**TASK ITEM:** Return all of the records below verbatim.

'''

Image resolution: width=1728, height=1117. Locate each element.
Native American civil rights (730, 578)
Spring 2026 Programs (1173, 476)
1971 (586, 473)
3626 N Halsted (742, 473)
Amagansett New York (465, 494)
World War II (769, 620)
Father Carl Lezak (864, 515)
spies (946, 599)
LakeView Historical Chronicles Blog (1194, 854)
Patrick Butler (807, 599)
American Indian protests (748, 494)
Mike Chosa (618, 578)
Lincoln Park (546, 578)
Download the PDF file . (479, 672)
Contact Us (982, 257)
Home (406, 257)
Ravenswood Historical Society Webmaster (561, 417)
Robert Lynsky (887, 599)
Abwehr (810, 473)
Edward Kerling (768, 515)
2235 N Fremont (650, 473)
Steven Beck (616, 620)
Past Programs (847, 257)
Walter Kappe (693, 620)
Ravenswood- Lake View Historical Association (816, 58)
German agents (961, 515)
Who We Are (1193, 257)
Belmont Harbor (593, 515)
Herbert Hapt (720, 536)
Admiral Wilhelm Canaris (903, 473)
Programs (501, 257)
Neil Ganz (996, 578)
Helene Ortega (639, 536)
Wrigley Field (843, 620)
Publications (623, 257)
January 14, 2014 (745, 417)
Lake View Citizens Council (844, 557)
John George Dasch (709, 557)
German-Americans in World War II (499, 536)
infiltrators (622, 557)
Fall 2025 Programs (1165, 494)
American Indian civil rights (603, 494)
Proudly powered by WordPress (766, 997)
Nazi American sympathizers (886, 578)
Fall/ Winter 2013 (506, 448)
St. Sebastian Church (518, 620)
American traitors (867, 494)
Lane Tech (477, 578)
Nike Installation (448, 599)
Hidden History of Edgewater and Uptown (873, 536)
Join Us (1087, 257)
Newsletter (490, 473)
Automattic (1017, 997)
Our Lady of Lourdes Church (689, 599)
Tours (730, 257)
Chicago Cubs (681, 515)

'''

**EXERCISE OUTPUT:**
Image resolution: width=1728, height=1117. Locate each element.
Native American civil rights (730, 578)
Spring 2026 Programs (1173, 476)
1971 (586, 473)
3626 N Halsted (742, 473)
Amagansett New York (465, 494)
World War II (769, 620)
Father Carl Lezak (864, 515)
spies (946, 599)
LakeView Historical Chronicles Blog (1194, 854)
Patrick Butler (807, 599)
American Indian protests (748, 494)
Mike Chosa (618, 578)
Lincoln Park (546, 578)
Download the PDF file . (479, 672)
Contact Us (982, 257)
Home (406, 257)
Ravenswood Historical Society Webmaster (561, 417)
Robert Lynsky (887, 599)
Abwehr (810, 473)
Edward Kerling (768, 515)
2235 N Fremont (650, 473)
Steven Beck (616, 620)
Past Programs (847, 257)
Walter Kappe (693, 620)
Ravenswood- Lake View Historical Association (816, 58)
German agents (961, 515)
Who We Are (1193, 257)
Belmont Harbor (593, 515)
Herbert Hapt (720, 536)
Admiral Wilhelm Canaris (903, 473)
Programs (501, 257)
Neil Ganz (996, 578)
Helene Ortega (639, 536)
Wrigley Field (843, 620)
Publications (623, 257)
January 14, 2014 (745, 417)
Lake View Citizens Council (844, 557)
John George Dasch (709, 557)
German-Americans in World War II (499, 536)
infiltrators (622, 557)
Fall 2025 Programs (1165, 494)
American Indian civil rights (603, 494)
Proudly powered by WordPress (766, 997)
Nazi American sympathizers (886, 578)
Fall/ Winter 2013 (506, 448)
St. Sebastian Church (518, 620)
American traitors (867, 494)
Lane Tech (477, 578)
Nike Installation (448, 599)
Hidden History of Edgewater and Uptown (873, 536)
Join Us (1087, 257)
Newsletter (490, 473)
Automattic (1017, 997)
Our Lady of Lourdes Church (689, 599)
Tours (730, 257)
Chicago Cubs (681, 515)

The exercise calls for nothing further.